Around this time also that it was fashionable to sow turnips from the air in June /July into the standing crops of corn, (wheat barley or oats). In this case it was barley, and the top end of the field was a single cottage, folks came out of their village houses to watch the aerobatics as the plane swooped low over the crop, dodging hedge row trees, then up almost vertical, turn and back down for the next run. The man in the cottage watched as it swooped and turned short of his house, having got a grandstand seat so to speak. In the next few months the crop of barley was combined, and the rain and moisture had germinated a good stand of turnips in the stubble, trouble was the cottage garden had also got turnips growing in the garden, and worse still, a full and vigorous crop was growing in the gutters and spouting all round the house. Of coarse when the seed was being dropped no one knew why he was diving and swooping and the turnip seed is so fine and no dust trail as the seed fell.
It was only a few years that that aerial spreading of seeds and sprays lasted, as the drift into adjoining fields and crops, and houses brought it to be banned, so the turnips sprouting in the spouting only happened the one year in our village.
This same cottage, the occupant often went to the local market to take eggs to sell, often a sitting of hen and bantam eggs. It was in the spring he came home with a sitting of goose eggs, and set them under a couple of broody hens, they duly hatched and rapidly grew bigger than the old mother hen, they started running and flapping their wings when they were loosed out in the mornings , as geese do. Then to his amazement one morning they took off, and flew round and landed back in the garden, soon they flew off for half an hour or more but always came back. The sitting of eggs he had bought were that of Canadian Geese, and in the autumn one morning they took off and he never saw them again. No goose for Christmas for him.
If there is no gardener there is no garden
Stephen Covey
This is a short report on the Staffs Vintage Machinery Club ploughing match at Seighford Staffordshire 5th April 2009.
After having nearly a month of dry conditions the land was in excellent order for such an event, the morning started with a slight frost which the sun soon shifted and remained fine and bright all day.
Ploughmen came from all over the midlands the furthest it seems travelled some 180 miles from Carmarthen in the south west Wales, another 165 miles from that same direction. In the north West it was as far as 110 miles, North East 100 miles North 104miles, and numerous others from all points east.
There were ninety seven tractors entered and from the look in the field there was only just the odd gap left here and there due to none arrival.
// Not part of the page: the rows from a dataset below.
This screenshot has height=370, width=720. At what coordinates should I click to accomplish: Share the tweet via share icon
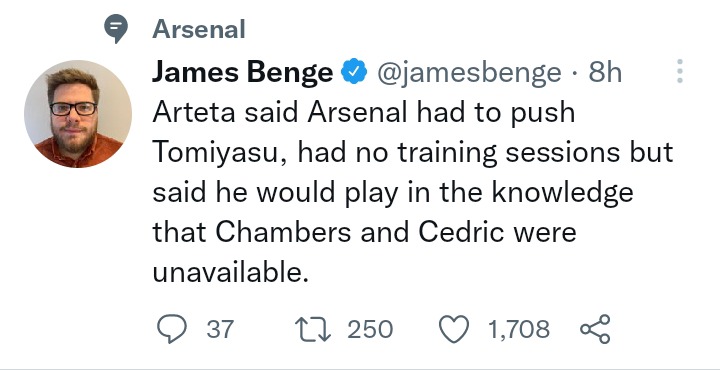click(595, 329)
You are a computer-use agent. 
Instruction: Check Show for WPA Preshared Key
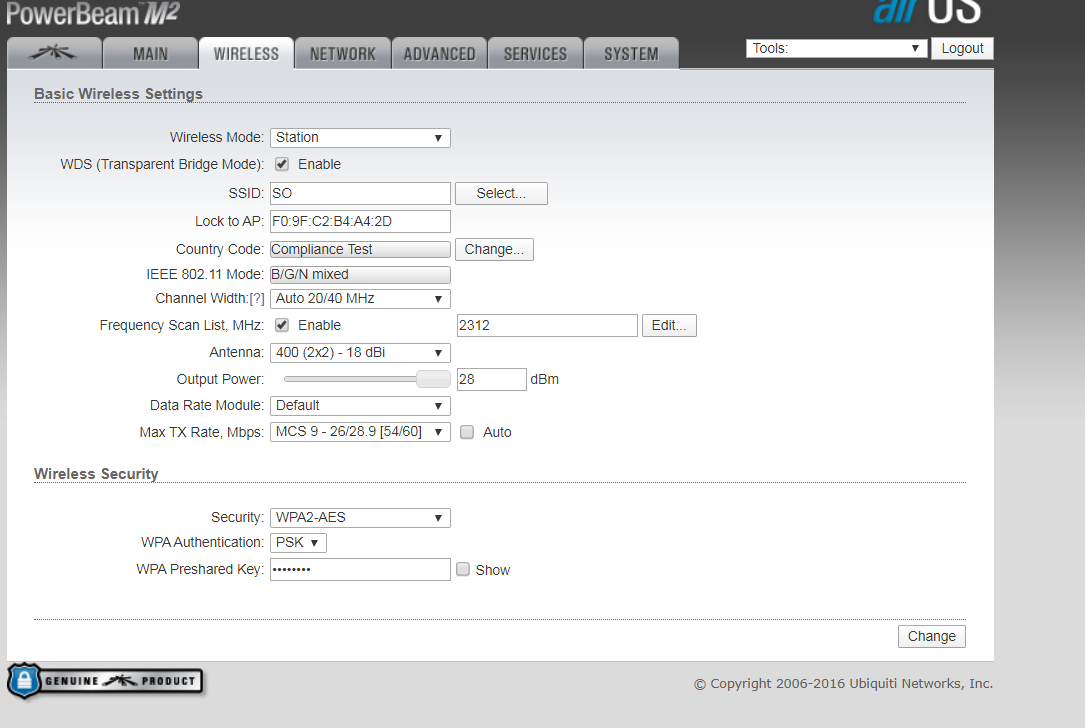pos(463,570)
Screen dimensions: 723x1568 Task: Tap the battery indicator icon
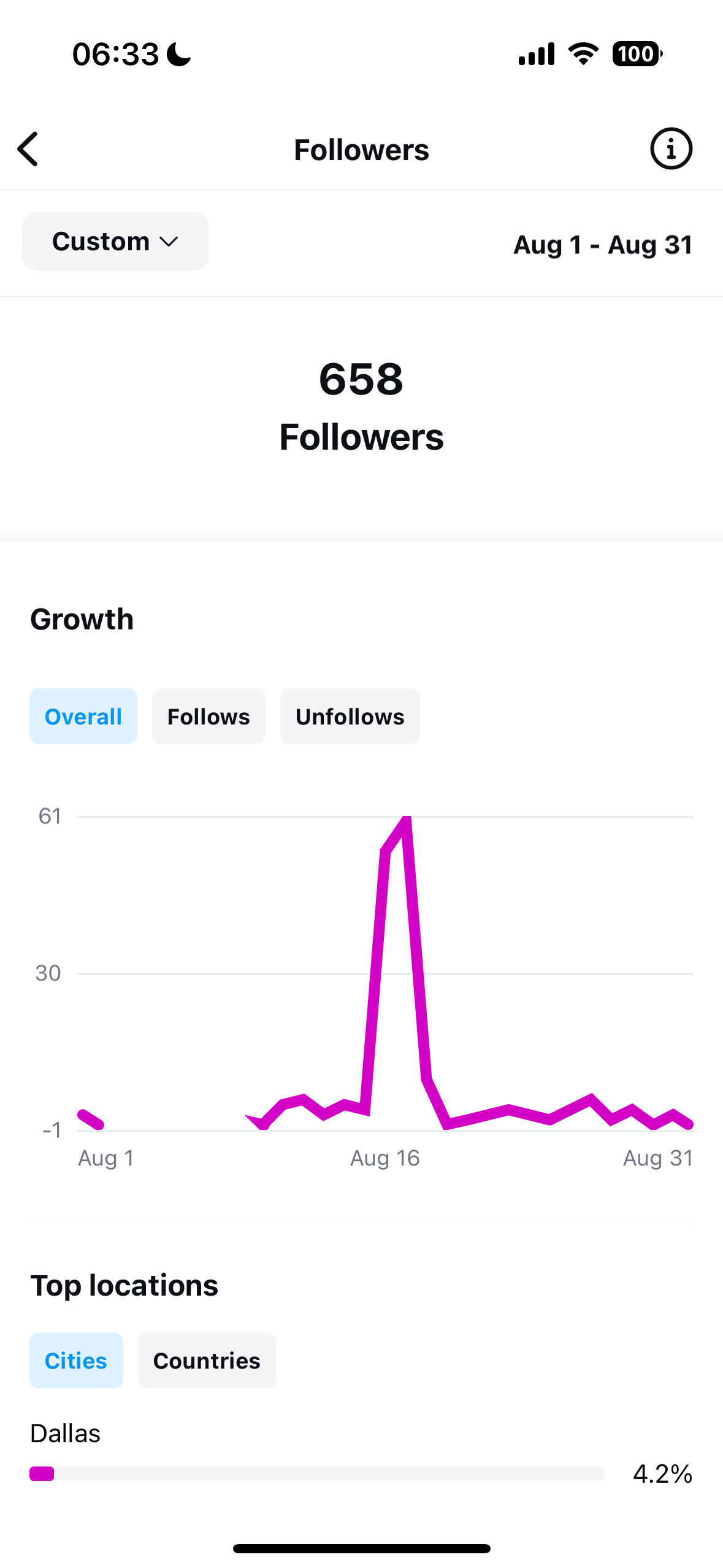pyautogui.click(x=637, y=54)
All ploughing had been completed by two o'clock, and by three the raffle drawn. My wife and I were honoured to be asked to present the prizes and cups to the winning ploughmen, in the usual tight circle of round the table full of trophies.
From the comments I had back in general everyone seemed to have had a good day out, with a lot of spectators including folk from the village had walked down.
Being host to such a large gathering made it difficult to concentrate on my own ploughing, talking too long at the end of each bout, seeing folk who I have not seen for a long while which included my own brother who live a long way east (an hour and a half). Had I realised I could have entered him in the match with a spare old B250 International and a trailer plough of mine. However he had got a second mission that day as well as the match, family tree investigations.
By this morning, Monday morning, the contractors came to spread the huge pile of muck obliterating all the excellent ploughing that had taken place the day before. By mid afternoon the ploughman arrived and had completed over ten acres. With rain expected for the rest of the week, it will be good to finish the messy job of muck spreading , another four hours in the morning would see it done, although its not been too messy today.
I will try and post a few picture, as and when I get hold of them.